Lunch Hour is a 1962 British romantic drama film directed by James Hill and starring Shirley Anne Field, Robert Stephens and Kay Walsh. Based on a one-act play by John Mortimer, it is about a man and a woman who attempt to have an affair during their lunch hour, but are continually interrupted.

Plot
A recently graduated art school designer joins a wallpaper manufacturing company and catches the eye of a married middle manager. They begin a workplace affair during their lunchtime breaks but their attempts to find privacy are continually thwarted.

The man eventually locates a small hotel where he books a room for just one hour, but then feels the need to invent a hugely-complicated tale to tell the hotel manageress about a troubled marriage and a wife travelling down from Scarborough for a heart-to-heart.

The still-suspicious hotel manageress continually interrupts the couple and, as the man slowly tells the story to his would-be lover, she starts to believe the whole fantasy. She sees herself as the stay-at-home wife, ironing the man's shirts and starts to have sympathy with the wife. The couple argue over the woman's imagined life, and as their hour in the hotel is up, the affair between the couple ends and they return separately to their work roles. There, the man appears sullen and unhappy, while the woman smiles quietly to herself as she works.

Cast

Shirley Anne Field as Girl
Robert Stephens as Man
Kay Walsh as Manageress
Hazel Hughes as Auntie
Michael Robbins as Harris
Nigel Davenport as Personnel manager
Neil Culleton as Little boy
Sandra Leo as Little girl
Peter Ashmore as Lecturer
Vi Stevens as Waitress

Stage play
The play debuted on stage in 1961 as part of a triple bill, alongside A Slight Ace by Harold Pinter and The Form by N.F. Simpson. The cast consisted of Emlyn Williams and Wendy Craig with whom Mortimer had an affair and conceived a son. "It was the Sixties and we were all a lot more excitable then," said Mortimer. It is thought Mortimer's affair with Craig during the production of his play The Wrong Side of the Park may have inspired the writing of Lunch Hour. The play was well received.

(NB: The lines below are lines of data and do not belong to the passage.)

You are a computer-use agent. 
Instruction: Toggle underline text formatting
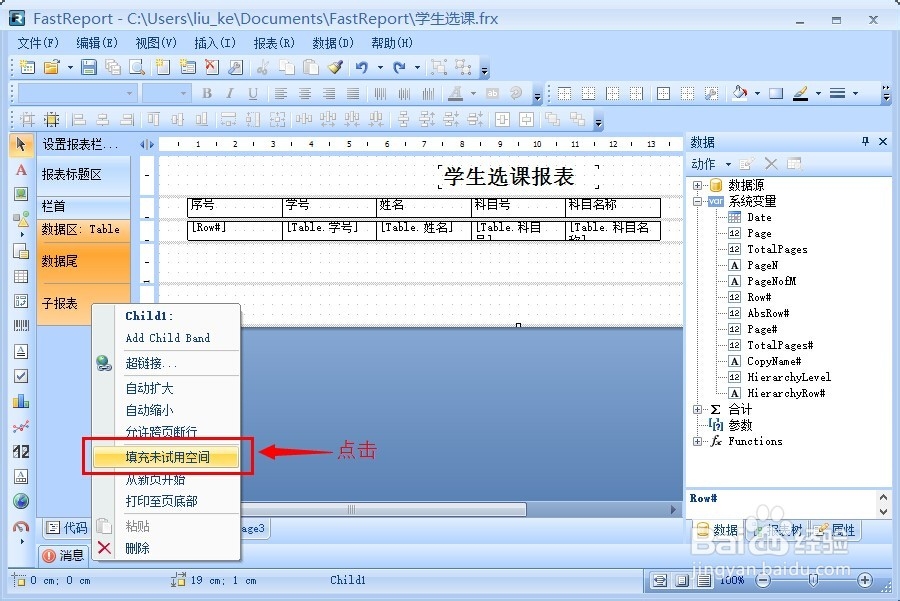coord(252,93)
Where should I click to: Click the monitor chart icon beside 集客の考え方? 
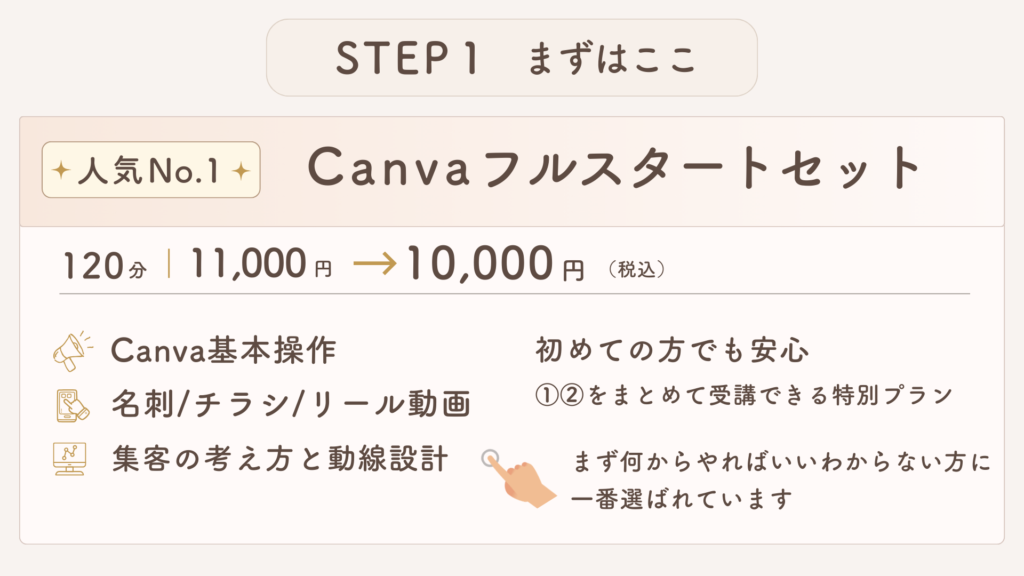[71, 459]
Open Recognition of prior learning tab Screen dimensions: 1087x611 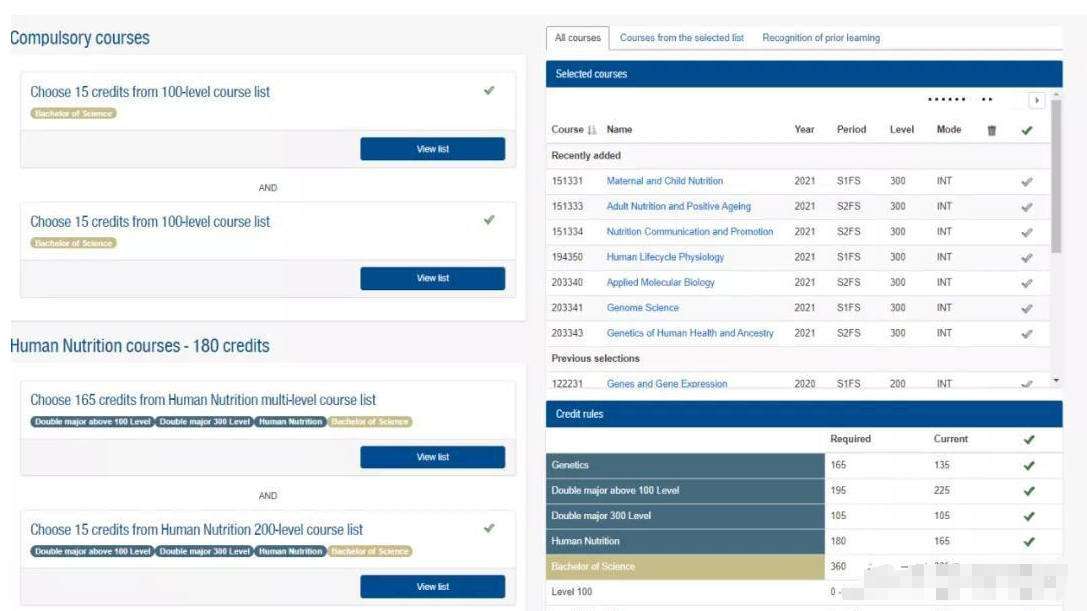pyautogui.click(x=821, y=38)
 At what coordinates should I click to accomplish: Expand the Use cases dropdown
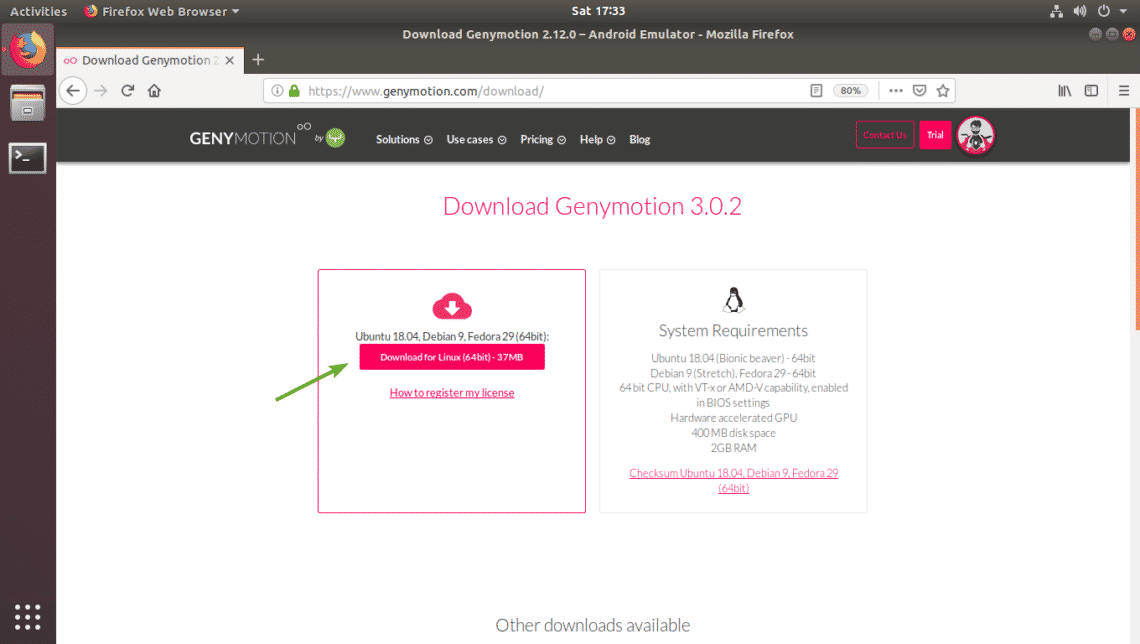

The play was later adapted for TV in 1972 with Joss Ackland and Pauline Collins.

Production
Maggie Smith was considered for the female lead but the role ended up going to Shirley Ann Field who was given 7% of the profits.

Field said "we did it, as you can guess, on a shoestring...and we all worked on a percentage of what the picture will make. The point is, we all felt that it had something important to say about the rootlessness and confusion that face young people in England today since they literally have no place to go and be alone except on lunch hour. We think it's bigger than it sounds in this kind of explanation".

Shirley Anne Field described it as perhaps "the most enjoyable film I'd ever done" because the cast and crew all worked so closely together.

Filming
The film was shot at Marylebone Studios in London, a church near Baker Street.

DVD release
The film was issued on DVD in 2011 via the BFI Flipside release scheme.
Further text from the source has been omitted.